Models sat clothed for several hours in the balmy heat waiting and taking direction. They were photographed in groups on four levels of balconies overlooking a mazelike garden and around the hotel's infinity pool. Most were only unclothed for about 30 minutes. A few maids stood on tables and craned their necks to get a better look, smiling discreetly.
Model Bianca Moura, 37, said the shoot was "a release from custom and convention." Performance artist Susan Pfeffer, 31, did not wear makeup and Maya Sanchez, a 34-year-old general manager, said she did not even shave her legs.
Tunick said he has always loved the organic form of the human body, especially on the canvas of public spaces.
"Nudity is not controversial in museums," he said. "Where the body becomes controversial in the U.S., is in public spaces."

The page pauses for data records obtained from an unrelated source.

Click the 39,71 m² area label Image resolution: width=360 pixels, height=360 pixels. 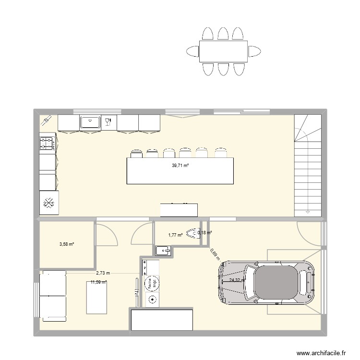[180, 166]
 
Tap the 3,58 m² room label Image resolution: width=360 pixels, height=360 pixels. [67, 244]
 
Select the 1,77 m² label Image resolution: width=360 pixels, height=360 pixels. [175, 235]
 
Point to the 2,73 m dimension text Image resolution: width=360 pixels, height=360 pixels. [103, 273]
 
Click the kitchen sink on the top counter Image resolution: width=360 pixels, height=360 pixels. [89, 123]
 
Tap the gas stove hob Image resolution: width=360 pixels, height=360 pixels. [47, 143]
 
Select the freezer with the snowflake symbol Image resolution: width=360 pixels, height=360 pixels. [48, 203]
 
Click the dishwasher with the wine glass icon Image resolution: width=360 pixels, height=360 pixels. [108, 123]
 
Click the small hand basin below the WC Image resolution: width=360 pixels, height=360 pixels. [163, 250]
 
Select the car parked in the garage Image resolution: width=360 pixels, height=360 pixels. [266, 283]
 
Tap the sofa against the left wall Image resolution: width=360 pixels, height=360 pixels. [52, 295]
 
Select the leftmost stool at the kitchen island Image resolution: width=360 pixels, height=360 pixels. [136, 154]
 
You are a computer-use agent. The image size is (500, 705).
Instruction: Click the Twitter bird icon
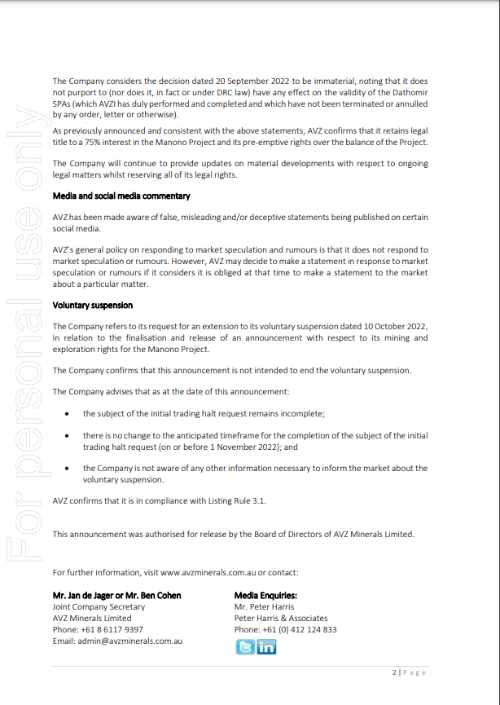pyautogui.click(x=244, y=647)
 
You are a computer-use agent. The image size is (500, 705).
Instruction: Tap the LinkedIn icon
pyautogui.click(x=266, y=647)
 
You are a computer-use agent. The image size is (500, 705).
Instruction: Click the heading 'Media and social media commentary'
pyautogui.click(x=121, y=196)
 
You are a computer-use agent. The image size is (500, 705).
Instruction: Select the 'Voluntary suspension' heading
pyautogui.click(x=92, y=306)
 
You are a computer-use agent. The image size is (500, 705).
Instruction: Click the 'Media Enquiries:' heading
pyautogui.click(x=265, y=596)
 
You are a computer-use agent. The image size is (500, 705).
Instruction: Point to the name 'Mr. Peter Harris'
pyautogui.click(x=264, y=607)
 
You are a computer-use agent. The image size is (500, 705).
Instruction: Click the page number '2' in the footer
pyautogui.click(x=394, y=672)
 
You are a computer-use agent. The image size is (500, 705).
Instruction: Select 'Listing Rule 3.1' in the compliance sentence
pyautogui.click(x=235, y=500)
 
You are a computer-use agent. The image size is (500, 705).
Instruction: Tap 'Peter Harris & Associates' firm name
pyautogui.click(x=281, y=619)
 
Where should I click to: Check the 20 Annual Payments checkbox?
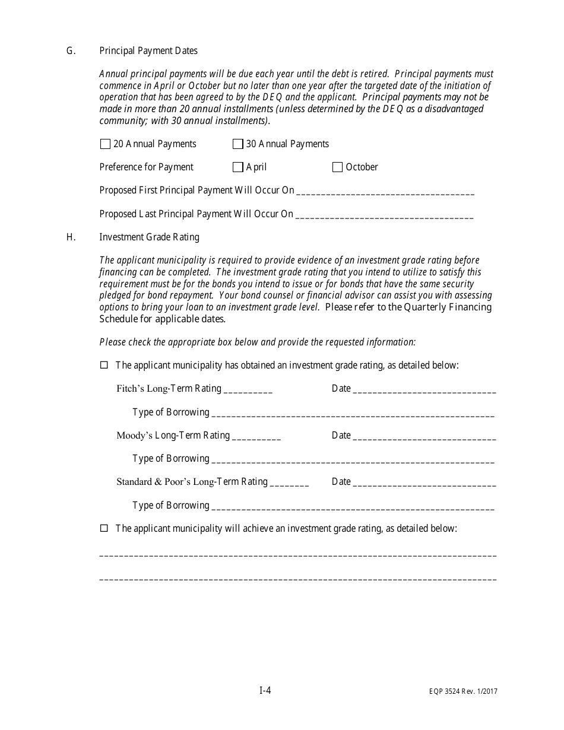point(105,144)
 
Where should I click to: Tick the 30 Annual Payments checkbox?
point(237,144)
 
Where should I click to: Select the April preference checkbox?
point(237,167)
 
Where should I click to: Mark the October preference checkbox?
point(337,167)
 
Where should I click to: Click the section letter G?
point(71,51)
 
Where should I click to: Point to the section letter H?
point(71,237)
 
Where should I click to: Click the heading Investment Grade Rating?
point(149,237)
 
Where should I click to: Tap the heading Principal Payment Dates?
point(148,51)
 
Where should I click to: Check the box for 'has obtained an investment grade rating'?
point(104,366)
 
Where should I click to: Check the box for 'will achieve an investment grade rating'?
point(104,528)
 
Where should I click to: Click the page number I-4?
point(265,690)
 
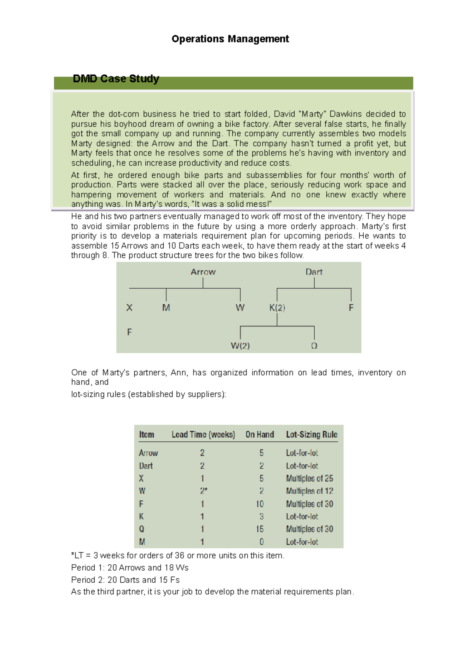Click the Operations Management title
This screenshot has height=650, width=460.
230,39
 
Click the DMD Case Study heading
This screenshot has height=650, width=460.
116,79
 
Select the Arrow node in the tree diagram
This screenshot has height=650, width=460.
203,272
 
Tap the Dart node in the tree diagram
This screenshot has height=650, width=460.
314,272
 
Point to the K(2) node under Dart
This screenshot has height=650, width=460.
277,308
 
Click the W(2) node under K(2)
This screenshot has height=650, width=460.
240,346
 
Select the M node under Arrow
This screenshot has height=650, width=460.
166,308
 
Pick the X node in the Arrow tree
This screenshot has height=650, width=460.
129,308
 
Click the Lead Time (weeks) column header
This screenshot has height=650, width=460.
203,434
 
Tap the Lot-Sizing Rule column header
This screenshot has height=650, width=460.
311,434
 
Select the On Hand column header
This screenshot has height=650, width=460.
260,434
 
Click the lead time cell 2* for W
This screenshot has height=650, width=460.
203,491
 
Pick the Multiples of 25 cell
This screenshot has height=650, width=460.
309,479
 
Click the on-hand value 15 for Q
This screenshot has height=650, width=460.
260,529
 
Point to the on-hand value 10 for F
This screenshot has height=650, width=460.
260,504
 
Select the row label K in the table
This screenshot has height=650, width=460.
141,516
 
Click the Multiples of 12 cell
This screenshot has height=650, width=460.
309,491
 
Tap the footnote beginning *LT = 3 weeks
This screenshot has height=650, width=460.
178,555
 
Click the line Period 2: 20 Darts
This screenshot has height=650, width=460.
125,580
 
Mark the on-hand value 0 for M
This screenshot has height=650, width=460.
261,542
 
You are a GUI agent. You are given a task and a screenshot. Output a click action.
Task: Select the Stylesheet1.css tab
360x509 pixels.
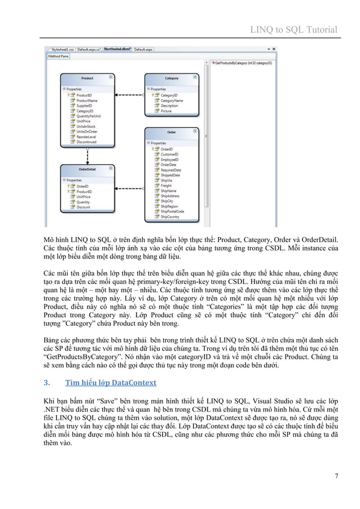click(x=63, y=50)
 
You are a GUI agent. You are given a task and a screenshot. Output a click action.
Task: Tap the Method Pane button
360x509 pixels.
click(x=59, y=56)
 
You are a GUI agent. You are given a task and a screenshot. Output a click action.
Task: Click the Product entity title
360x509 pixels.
click(x=87, y=78)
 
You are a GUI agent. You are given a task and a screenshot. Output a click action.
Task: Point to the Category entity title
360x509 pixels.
click(x=171, y=78)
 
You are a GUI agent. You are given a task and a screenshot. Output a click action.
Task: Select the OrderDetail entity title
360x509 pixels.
click(x=87, y=168)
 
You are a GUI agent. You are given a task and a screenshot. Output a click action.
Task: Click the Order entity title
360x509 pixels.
click(x=172, y=132)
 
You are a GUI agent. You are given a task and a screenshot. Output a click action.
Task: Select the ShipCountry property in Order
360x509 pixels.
click(x=170, y=216)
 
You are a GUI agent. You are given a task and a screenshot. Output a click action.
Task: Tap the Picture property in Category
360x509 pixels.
click(x=166, y=111)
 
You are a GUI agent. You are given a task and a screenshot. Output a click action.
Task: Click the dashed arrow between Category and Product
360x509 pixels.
click(x=130, y=95)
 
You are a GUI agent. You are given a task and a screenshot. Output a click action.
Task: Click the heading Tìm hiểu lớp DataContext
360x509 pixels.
click(x=111, y=383)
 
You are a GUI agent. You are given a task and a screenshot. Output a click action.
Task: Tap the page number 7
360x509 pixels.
click(x=336, y=475)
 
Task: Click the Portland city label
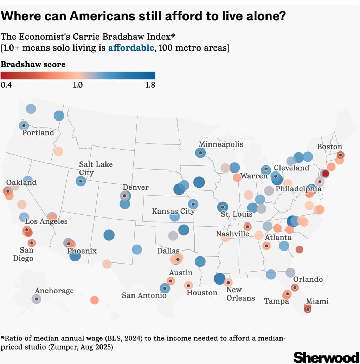[x=38, y=133]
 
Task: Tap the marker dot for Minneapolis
[x=200, y=153]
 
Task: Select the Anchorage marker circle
[x=36, y=299]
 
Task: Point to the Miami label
[x=317, y=301]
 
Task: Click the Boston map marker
[x=340, y=155]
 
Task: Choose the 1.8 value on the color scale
[x=150, y=85]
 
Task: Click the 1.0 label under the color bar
[x=77, y=85]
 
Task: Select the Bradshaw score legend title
[x=33, y=64]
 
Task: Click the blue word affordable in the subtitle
[x=131, y=48]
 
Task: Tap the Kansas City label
[x=173, y=211]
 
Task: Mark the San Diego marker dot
[x=32, y=243]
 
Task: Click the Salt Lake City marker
[x=81, y=181]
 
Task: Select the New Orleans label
[x=240, y=294]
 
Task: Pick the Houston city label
[x=202, y=293]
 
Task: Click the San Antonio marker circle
[x=165, y=288]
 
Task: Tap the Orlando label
[x=308, y=279]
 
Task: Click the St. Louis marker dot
[x=222, y=207]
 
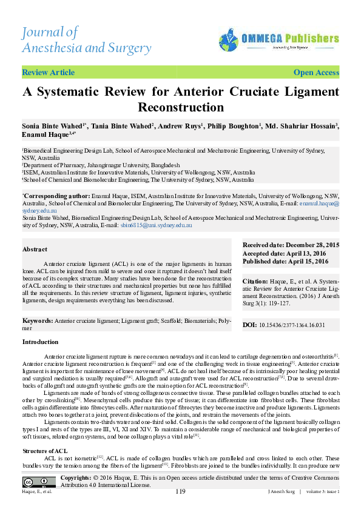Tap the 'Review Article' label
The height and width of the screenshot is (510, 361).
click(48, 73)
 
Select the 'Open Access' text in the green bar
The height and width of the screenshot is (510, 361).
click(316, 73)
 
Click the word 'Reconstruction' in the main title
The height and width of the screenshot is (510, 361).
click(181, 108)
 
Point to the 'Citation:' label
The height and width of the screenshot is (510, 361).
click(255, 282)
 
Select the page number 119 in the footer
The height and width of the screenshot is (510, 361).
click(180, 491)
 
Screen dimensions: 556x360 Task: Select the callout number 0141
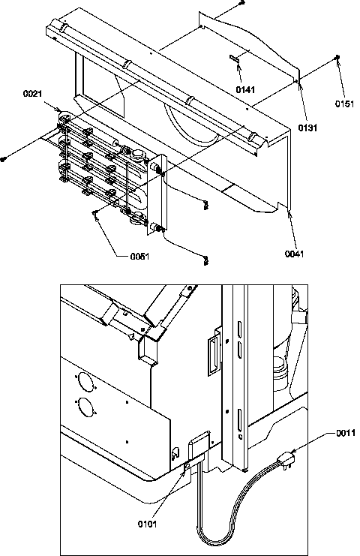[244, 89]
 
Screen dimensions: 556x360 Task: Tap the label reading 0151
[344, 104]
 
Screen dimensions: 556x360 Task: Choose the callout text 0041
[294, 254]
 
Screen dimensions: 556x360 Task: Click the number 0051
[139, 256]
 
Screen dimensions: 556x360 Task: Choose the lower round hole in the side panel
[86, 409]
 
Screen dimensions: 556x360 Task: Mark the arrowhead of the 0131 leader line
[298, 83]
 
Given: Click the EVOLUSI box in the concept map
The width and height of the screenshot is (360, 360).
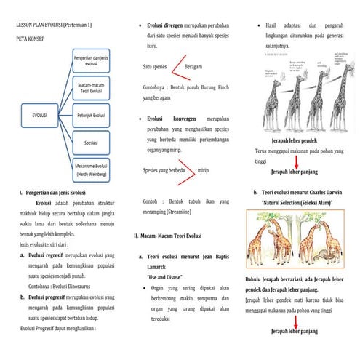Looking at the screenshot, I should point(36,114).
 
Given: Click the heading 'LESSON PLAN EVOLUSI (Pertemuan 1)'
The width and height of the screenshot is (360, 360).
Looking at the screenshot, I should point(57,25).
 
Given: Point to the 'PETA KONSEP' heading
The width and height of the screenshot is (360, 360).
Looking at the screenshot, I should point(32,41).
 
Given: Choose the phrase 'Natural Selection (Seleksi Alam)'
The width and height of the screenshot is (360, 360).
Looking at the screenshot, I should point(299,202).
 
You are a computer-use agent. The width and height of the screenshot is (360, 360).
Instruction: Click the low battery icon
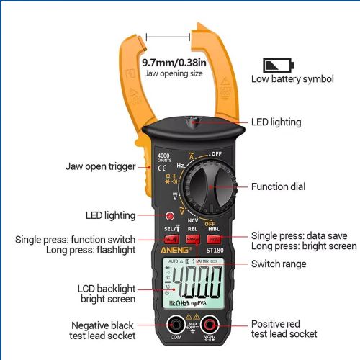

Early in his career, Tunick was arrested repeatedly and battled former New York Mayor Rudy Giuliani for the right to photograph nudes on the street - a case he eventually won. He is growing more immune to protesters who often show up at the shoots. About 400 protested in Chile, but a few thousand participated.
His work has garnered a cultlike following, a mix of hippie artists and conservative professionals.
Schwartz, the attorney who participated, said she did it "for art, for history" and came away with "a little more peace in accepting who I am and accepting the different shapes and looks here."